In case you can’t see the above clip, or for some reason don’t have the context for it, it’s a Simpsons episode where Homer wants more respect, and so changes his name to “Max Power”.  If memory serves, he got it from a hair dryer. That leads to this exchange, where he’s talking about the new Max Power experience.

Homer: There’s three ways of doing things: there’s the right way, the wrong way, and the Max Power way.

Bart: Isn’t that the wrong way?

Homer: Yeah, but faster.

To me, this has always been as perfect a summation of US foreign policy as there can be. The need to “do something” in order to “show leadership” and “set a clear standard” is always a disaster, with the idea of reputation being more important than success. In other words, it is somehow better for our reputation as a superpower to invade somewhere and fail than to not intervene at all. It’s the Max Power way.

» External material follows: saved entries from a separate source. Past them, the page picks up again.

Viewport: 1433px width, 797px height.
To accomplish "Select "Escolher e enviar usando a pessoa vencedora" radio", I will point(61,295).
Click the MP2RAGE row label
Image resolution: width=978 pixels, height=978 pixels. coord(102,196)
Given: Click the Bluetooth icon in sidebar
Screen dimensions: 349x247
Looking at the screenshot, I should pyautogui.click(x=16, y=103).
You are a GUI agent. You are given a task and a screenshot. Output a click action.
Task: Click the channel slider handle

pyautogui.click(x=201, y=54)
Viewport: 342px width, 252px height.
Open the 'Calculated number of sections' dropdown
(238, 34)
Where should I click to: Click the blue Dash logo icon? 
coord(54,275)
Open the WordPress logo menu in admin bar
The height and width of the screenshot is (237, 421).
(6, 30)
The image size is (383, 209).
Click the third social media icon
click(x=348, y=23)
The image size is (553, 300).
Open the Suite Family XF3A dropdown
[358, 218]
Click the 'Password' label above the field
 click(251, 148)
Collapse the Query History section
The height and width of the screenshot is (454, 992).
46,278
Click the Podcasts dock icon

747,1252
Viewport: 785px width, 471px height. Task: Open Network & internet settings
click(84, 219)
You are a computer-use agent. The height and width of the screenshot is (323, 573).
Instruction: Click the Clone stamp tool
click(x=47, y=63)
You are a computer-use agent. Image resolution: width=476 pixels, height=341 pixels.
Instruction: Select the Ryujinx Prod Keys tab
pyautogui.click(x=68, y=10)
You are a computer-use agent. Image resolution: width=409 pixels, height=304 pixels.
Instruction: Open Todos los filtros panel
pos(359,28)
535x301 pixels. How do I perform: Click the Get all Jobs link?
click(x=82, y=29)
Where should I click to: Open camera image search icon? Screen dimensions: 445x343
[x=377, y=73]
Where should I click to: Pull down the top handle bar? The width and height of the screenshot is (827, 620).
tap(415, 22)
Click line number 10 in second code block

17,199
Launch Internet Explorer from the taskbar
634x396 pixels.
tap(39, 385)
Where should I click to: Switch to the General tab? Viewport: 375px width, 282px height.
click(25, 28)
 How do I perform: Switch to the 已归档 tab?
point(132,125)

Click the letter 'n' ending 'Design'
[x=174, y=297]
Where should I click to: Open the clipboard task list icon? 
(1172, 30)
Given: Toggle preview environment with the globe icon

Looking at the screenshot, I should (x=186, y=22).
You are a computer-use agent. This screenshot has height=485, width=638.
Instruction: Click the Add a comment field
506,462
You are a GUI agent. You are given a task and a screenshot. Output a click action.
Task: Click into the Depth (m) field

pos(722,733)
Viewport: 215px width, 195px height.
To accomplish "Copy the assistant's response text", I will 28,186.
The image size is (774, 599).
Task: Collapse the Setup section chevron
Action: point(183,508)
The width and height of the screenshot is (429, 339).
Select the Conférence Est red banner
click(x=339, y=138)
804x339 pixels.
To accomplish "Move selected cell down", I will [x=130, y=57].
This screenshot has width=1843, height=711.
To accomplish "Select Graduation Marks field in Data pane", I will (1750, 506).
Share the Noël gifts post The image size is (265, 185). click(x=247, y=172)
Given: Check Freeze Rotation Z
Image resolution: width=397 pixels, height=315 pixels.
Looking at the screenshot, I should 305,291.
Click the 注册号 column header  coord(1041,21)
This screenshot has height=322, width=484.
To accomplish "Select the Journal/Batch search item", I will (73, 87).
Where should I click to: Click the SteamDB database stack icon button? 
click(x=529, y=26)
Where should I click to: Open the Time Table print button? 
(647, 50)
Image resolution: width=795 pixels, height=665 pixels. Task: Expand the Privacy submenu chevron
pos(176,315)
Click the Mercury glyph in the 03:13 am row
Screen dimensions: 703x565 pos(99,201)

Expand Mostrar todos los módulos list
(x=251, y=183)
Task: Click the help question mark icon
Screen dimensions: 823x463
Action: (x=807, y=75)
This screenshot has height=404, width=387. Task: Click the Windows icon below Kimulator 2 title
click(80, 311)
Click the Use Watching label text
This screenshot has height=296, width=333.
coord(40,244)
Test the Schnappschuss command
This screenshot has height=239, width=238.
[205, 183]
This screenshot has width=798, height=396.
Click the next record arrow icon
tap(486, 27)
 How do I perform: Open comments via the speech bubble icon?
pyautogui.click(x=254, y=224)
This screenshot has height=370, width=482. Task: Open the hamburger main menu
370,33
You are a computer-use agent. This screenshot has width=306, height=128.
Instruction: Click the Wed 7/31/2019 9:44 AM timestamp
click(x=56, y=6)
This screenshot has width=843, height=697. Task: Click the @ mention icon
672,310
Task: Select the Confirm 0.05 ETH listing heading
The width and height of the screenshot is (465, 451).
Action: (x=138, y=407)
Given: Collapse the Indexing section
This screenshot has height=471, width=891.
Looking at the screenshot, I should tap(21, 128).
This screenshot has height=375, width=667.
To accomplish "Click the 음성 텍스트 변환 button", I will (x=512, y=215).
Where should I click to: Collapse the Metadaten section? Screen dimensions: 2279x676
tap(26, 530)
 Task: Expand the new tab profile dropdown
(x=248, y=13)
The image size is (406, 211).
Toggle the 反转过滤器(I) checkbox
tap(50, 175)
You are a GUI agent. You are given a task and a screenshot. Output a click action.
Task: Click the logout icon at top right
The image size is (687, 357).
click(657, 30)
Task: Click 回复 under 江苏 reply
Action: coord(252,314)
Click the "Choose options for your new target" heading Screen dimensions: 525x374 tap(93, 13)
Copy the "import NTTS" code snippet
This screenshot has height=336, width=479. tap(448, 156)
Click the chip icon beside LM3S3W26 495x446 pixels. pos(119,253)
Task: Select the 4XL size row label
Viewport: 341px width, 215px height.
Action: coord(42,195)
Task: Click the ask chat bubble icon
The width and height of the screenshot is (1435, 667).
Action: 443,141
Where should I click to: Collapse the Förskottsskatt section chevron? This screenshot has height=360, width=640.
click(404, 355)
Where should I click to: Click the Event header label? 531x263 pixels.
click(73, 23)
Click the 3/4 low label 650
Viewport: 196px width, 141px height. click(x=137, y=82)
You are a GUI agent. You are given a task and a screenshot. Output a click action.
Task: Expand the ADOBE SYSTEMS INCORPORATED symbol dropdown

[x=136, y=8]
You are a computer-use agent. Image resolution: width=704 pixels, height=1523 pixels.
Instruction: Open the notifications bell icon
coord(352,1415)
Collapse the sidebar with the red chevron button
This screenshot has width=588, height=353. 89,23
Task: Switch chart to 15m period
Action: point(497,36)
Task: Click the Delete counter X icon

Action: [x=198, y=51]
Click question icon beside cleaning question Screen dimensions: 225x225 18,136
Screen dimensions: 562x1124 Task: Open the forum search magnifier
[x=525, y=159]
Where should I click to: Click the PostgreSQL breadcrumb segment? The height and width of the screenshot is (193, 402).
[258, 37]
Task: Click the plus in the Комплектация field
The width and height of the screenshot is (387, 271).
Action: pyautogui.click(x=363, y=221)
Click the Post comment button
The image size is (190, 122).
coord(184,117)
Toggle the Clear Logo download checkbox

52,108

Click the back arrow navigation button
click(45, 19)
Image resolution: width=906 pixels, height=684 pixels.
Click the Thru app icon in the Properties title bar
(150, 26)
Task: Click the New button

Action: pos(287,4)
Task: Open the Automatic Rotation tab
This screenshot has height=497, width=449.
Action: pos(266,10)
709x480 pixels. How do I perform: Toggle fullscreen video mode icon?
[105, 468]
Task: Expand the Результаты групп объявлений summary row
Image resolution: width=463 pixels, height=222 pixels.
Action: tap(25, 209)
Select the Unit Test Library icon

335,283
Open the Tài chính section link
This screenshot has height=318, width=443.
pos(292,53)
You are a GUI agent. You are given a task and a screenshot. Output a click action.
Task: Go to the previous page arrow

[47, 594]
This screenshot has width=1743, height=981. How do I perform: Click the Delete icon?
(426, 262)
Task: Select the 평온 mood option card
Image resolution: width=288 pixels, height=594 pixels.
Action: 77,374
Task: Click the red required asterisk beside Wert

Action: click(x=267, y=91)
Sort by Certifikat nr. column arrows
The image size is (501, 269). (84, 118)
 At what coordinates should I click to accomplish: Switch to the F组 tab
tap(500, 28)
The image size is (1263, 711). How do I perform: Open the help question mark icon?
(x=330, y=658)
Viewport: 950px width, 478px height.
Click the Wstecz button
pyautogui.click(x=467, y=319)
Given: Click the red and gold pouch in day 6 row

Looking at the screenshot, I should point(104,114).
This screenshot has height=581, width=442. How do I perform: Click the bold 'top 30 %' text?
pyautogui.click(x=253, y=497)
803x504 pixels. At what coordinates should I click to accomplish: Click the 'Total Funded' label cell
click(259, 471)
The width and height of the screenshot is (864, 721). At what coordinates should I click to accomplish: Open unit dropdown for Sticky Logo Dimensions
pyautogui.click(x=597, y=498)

But never, I think, have I seen a more clear example of this than in President Trump’s Afghanistan speech last night. The strategy is to focus entirely on counter-terrorism, sending in more troops (though it is unclear how many more) in order to fight ISIL, the Taliban, al-Qaeda, and sundry other baddies on both sides of the Durand Line, it seems. We’ll also be training the Afghan army to fight on its own.

This could be an interesting strategy, except that a) that’s essentially what we’ve been doing since most of the soldiers now fighting and dying were toddling around in short pants, and b) it is, by design, divorced from political and diplomatic realities on the ground.

Trump said time and time again that we aren’t there to nation build, and we aren’t there to play nice. He gave lip service to making sure the government was viable, but considering we don’t yet have an ambassador, it seems like lip service is all we’re going to get. That basically means that we’re going to be bombing Afghanistan and will be there as a force dedicated to killing, and not, say, helping young girls get to school.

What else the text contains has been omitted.